Ilustracja przysłowia
„Bociany" Chełmońskiego są ucieleśnieniem powiedzenia „Jak przylecą bociany, pierwszy zagon zorany". Oryginał obrazu możemy podziwiać w warszawskim Muzeum Narodowym wśród „Zbiorów sztuki polskiej do 1914 r.". Ten olej na płótnie o wymiarach 150 x 198 cm Chełmoński namalował w 1900 r., gdy mieszkał we wsi Kuklówka koło Grodziska Mazowieckiego.

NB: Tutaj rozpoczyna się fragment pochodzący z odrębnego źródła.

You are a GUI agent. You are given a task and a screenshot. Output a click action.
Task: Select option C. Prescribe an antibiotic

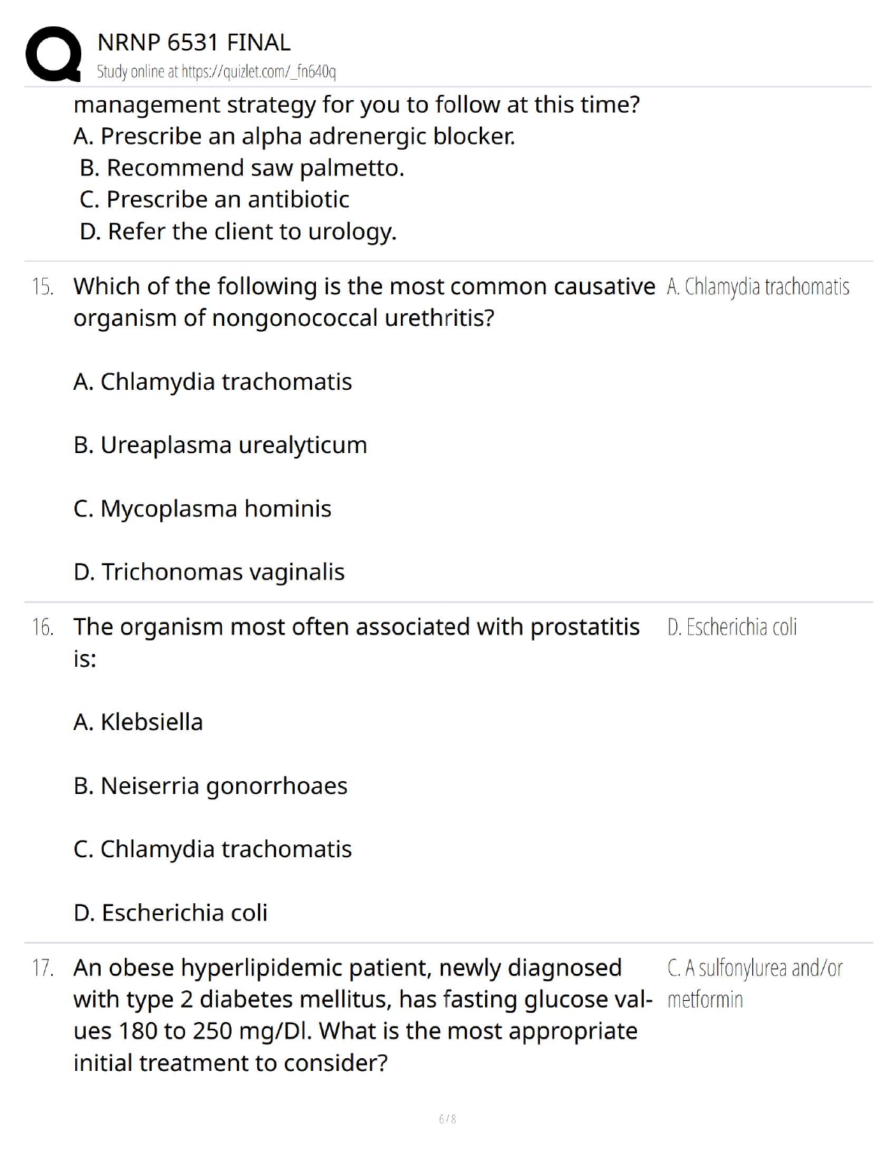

Na pierwszym planie widzimy dwie postaci: chłopa siedzącego na świeżej i usłanej drobnymi kwiatami trawie oraz prawdopodobnie jego syna stojącego u jego boku – zapewne już ponadsiedmioletniego, bo jego włosy są przycięte powyżej ramion. To nawiązanie przez Chełmońskiego do starosłowiańskiego rytuału postrzyżyn, czyli przejścia syna spod opieki matki pod władzę ojca: wraz z obcięciem włosów chłopcom, którzy ukończyli „siedem wiosen", nadawano imię; w ten symboliczny sposób stawali się oni częścią wspólnoty i tym samym zaczynali współuczestniczyć w pracach wykonywanych przez mężczyzn.

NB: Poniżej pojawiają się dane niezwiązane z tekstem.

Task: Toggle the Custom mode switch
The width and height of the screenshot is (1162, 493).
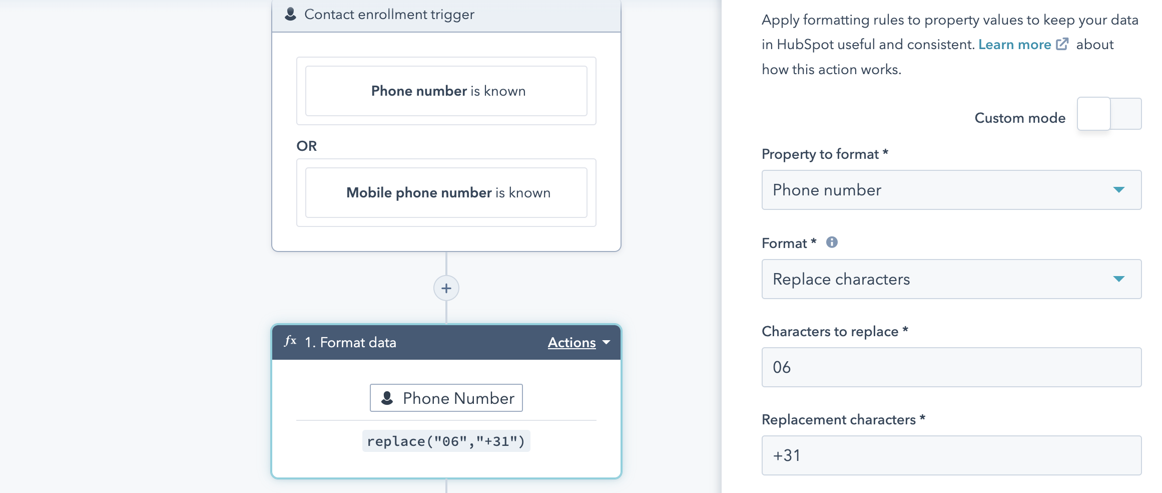Action: (x=1109, y=114)
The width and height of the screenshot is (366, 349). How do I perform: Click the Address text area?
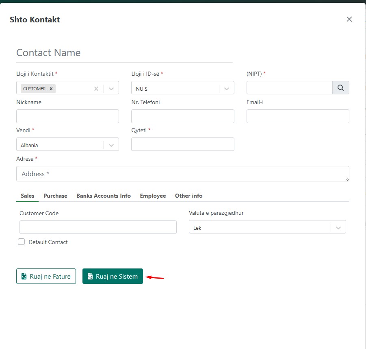click(182, 174)
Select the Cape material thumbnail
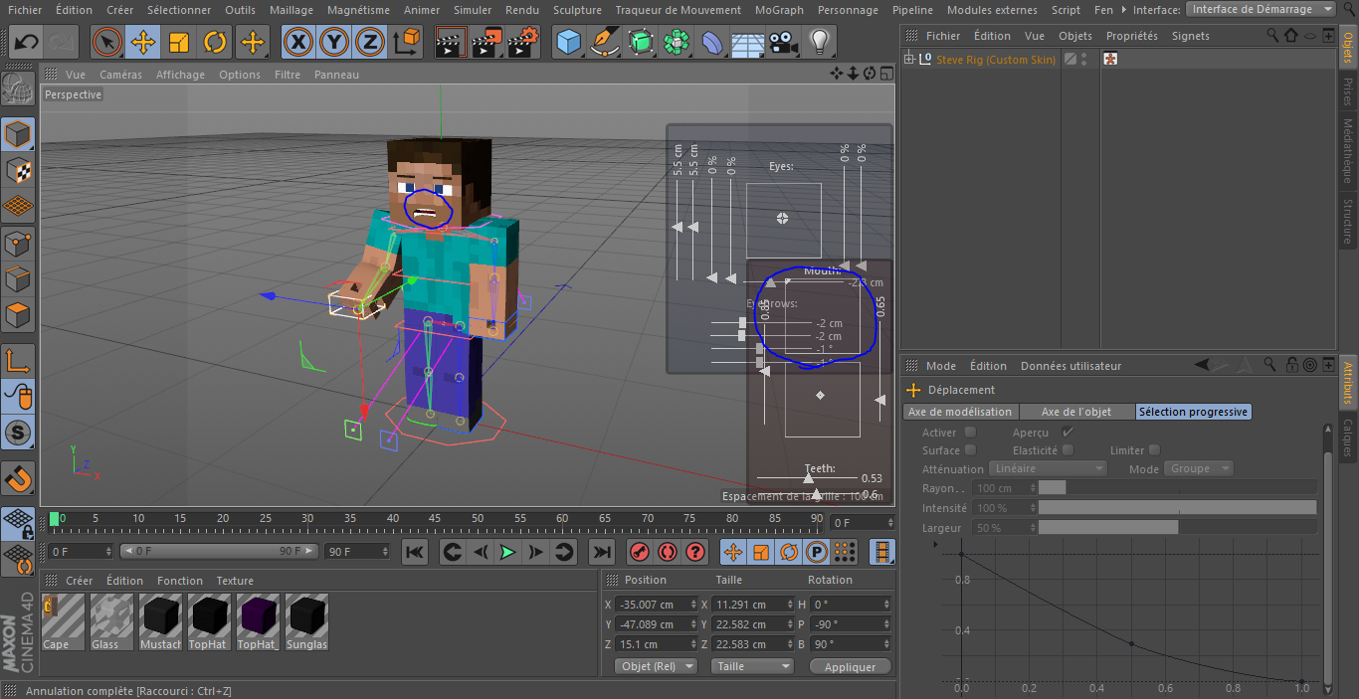The width and height of the screenshot is (1359, 699). [x=63, y=621]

Syn z „Bocianów" przyniósł ojcu posiłek – w tzw. dwojakach, które widzimy oparte na nogach włościanina. Lewą ręką chłop przytrzymuje dwojaki, w prawej trzyma drewnianą łyżkę. W złączonych glinianych dzbanach najprawdopodobniej znajdują się ugotowane przez żonę ziemniaki lub kasza oraz zsiadłe mleko, bo właśnie takie proste i tanie potrawy na co dzień jadali chłopi. Okołopołudniowy posiłek jest tylko krótką przerwą w pracy – na prawo od postaci Chełmoński namalował parę wołów zaprzęgniętych do pługa, widać też część zaoranego pola przygotowywanego w ten sposób do wiosennego siewu.

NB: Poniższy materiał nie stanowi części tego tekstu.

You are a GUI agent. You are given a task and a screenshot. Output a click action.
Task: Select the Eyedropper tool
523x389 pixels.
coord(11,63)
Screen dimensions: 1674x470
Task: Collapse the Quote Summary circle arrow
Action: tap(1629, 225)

Ale chłop, zamiast jeść, skupia swą uwagę na kluczu bocianów, który kołuje nad głowami obu postaci. Ptaki krążą w poszukiwaniu bezpiecznych siedlisk – jedno z gotowych gniazd widać na wysokiej topoli rosnącej wśród wiejskich chat. Chłopiec z zaciekawieniem obserwuje ten ptasi taniec na błękitnym niebie. Oczy włościanina zaś wyrażają nadzieję: być może jedna z bocianich par zechce zamieszkać przy jego domu, co wróżyłoby rodzinie pomyślność przez kolejny rok.